Where bipartisanship stops

At guaranteeing bank borrowings

The Opposition leader Malcom Turnbull has drawn a line in the sand on bipartisanship, making clear that stops at the government's proposal to guarantee the overseas borrowings of Australian financial institutions.

Mr Turnbull is happy with its offer to guarantee depositors’ funds. He modestly points out that he suggested a version of it. He is happy too with the plan to buy a further $4 billion of non-bank mortgages, an idea he has also championed.

But he is worried about the third element of the Prime Minister’s weekend response to the financial crisis.
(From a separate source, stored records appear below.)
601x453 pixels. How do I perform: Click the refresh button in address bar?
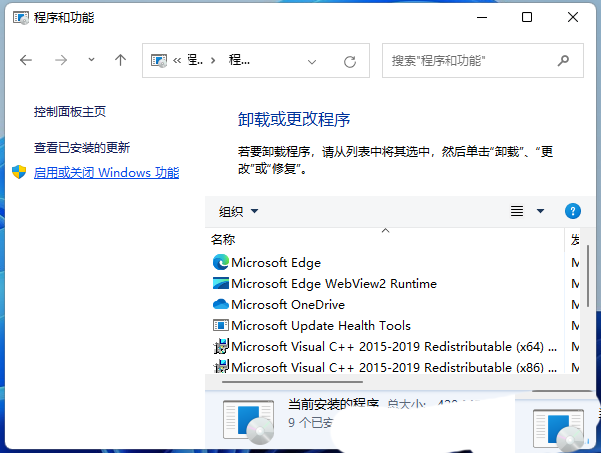tap(350, 61)
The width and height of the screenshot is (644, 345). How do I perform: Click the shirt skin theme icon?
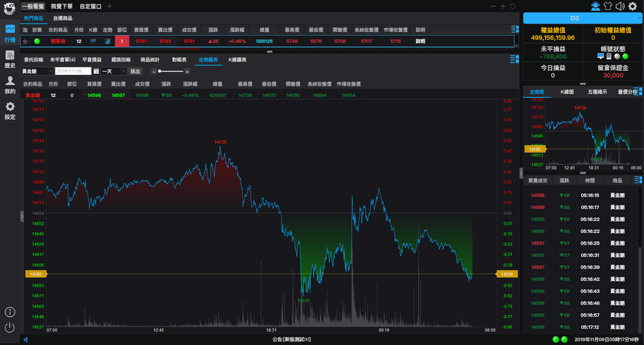(608, 6)
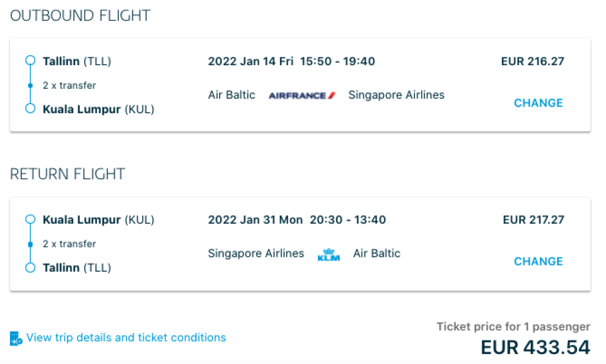Click the outbound Kuala Lumpur destination circle marker
The image size is (606, 364).
click(31, 109)
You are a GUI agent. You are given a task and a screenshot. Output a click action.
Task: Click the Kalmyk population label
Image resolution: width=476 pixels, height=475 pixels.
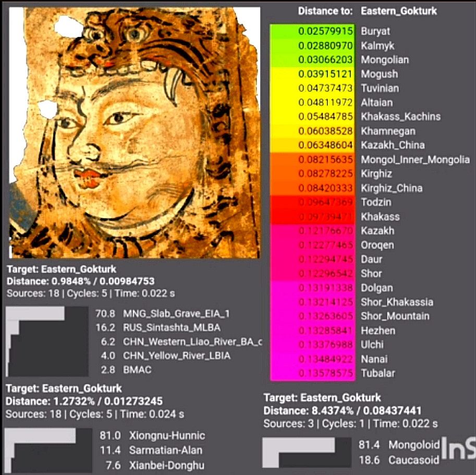pos(377,46)
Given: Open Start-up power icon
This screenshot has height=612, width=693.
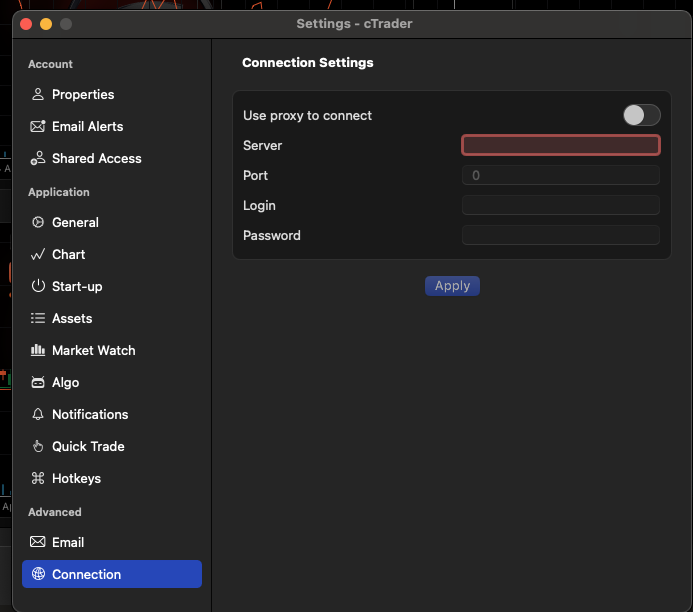Looking at the screenshot, I should (x=38, y=286).
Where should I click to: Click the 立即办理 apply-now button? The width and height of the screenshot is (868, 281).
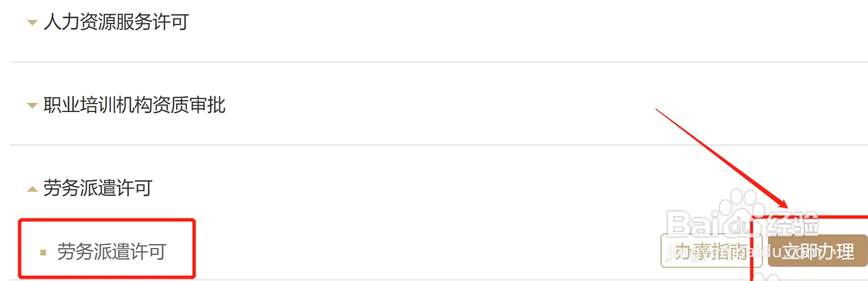818,251
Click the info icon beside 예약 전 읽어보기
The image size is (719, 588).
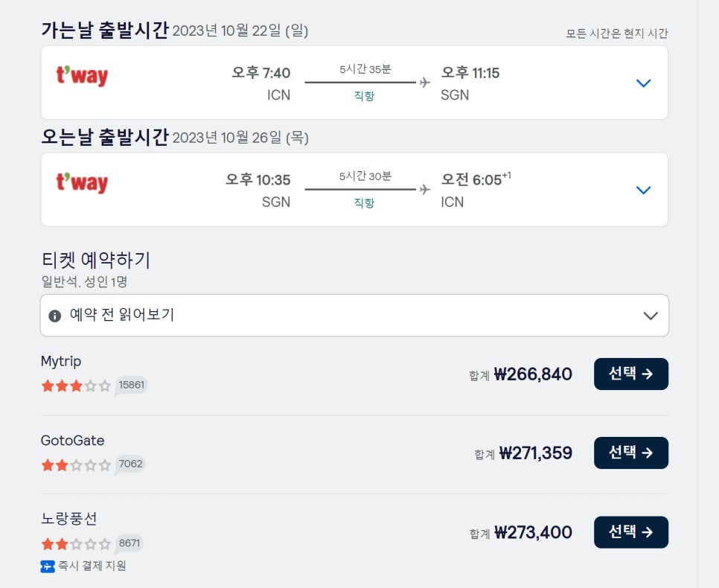[x=54, y=316]
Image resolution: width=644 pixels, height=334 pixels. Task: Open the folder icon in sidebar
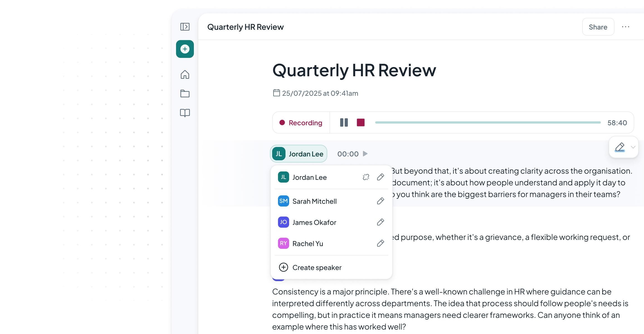click(x=185, y=94)

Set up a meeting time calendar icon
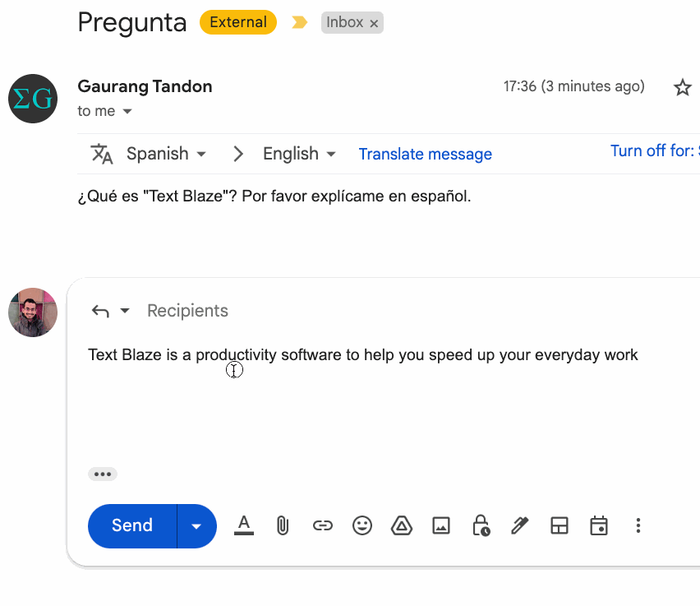coord(599,525)
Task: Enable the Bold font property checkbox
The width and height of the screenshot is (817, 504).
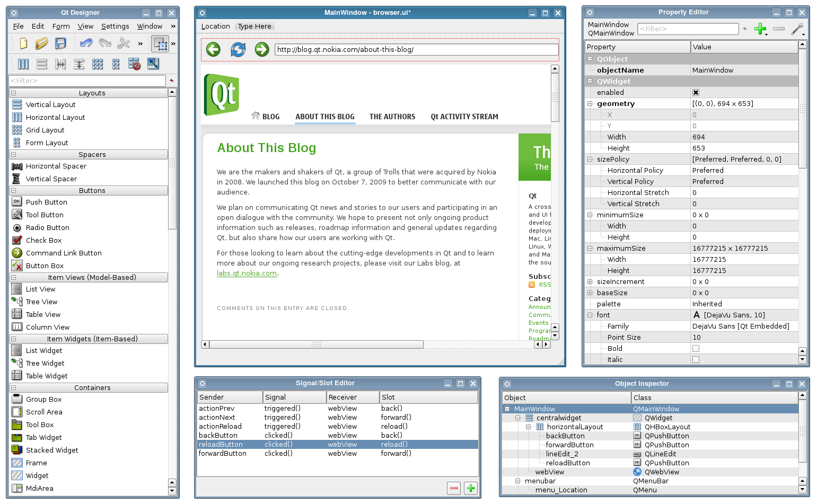Action: click(696, 348)
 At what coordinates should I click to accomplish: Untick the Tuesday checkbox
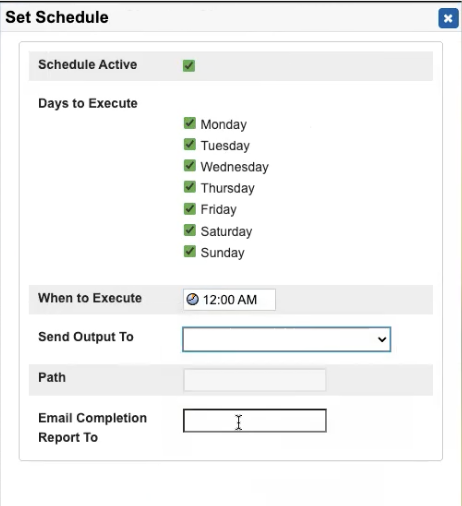tap(190, 144)
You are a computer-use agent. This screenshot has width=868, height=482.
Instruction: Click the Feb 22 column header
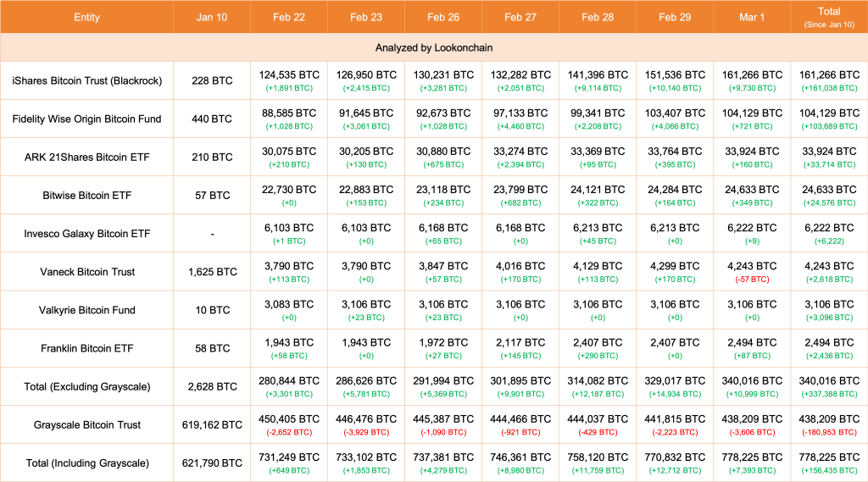pyautogui.click(x=289, y=17)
Underwriting the overseas borrowings of Australian banks, building societies and credit unions potentially exposes Australian taxpayers to very big losses.

“These are very large licks of money,” he said after Question Time. “We don’t know what the Commonwealth will do to make sure that that money is advanced safely.”

In Question Time he asked the Prime Minister four times how he proposed to ensure that the guarantees would not result in large bank losses being borne by the taxpayer...

The nearest Mr Rudd came to providing an answer was to say that each financial institution would be charged a fee for the guarantee determined in accordance with its individual circumstances.

Asked how the government would determine the health of each institution the Prime Minister said it would be worked out between the Treasury and economic regulators including the Australian Prudential Regulation Authority.

Mr Turnbull, himself a former merchant banker as the Australian head of Goldman Sachs, is sceptical of the ability of APRA to obtain the information.

His concerns are backed up by one of the fathers of APRA, Professor Ian Harper, now with Access Economics and in the late 1990s a pivotal member of the Wallis Inquiry which recommended its creation.

“It is clear from the legislation that Malcolm is quite right,” he said last night.

“The legislation says that APRA is there to protect the depositors of authorised deposit taking institutions. It is not there to protect the interests of wholesale creditors of the banks.”

“The Commonwealth will now become potentially a creditor of the banks. Protecting its interests is not normal business for APRA. It is a more difficult task.”

Asked whether the Treasurer could easily change APRA’s mandate, Professor Harper said he could.

“APRA is not an independent body, it answers to the Treasurer. He could legally instruct it to look for different things and ask different questions.”

But Professor Harper said such a “reconfiguration” would take time and would require more staff.

“A quicker way might be for the Commonwealth to borrow the money itself through the Office of Financial Management, and then lend the money to the banks. The AOFM is already used to examining creditworthiness.”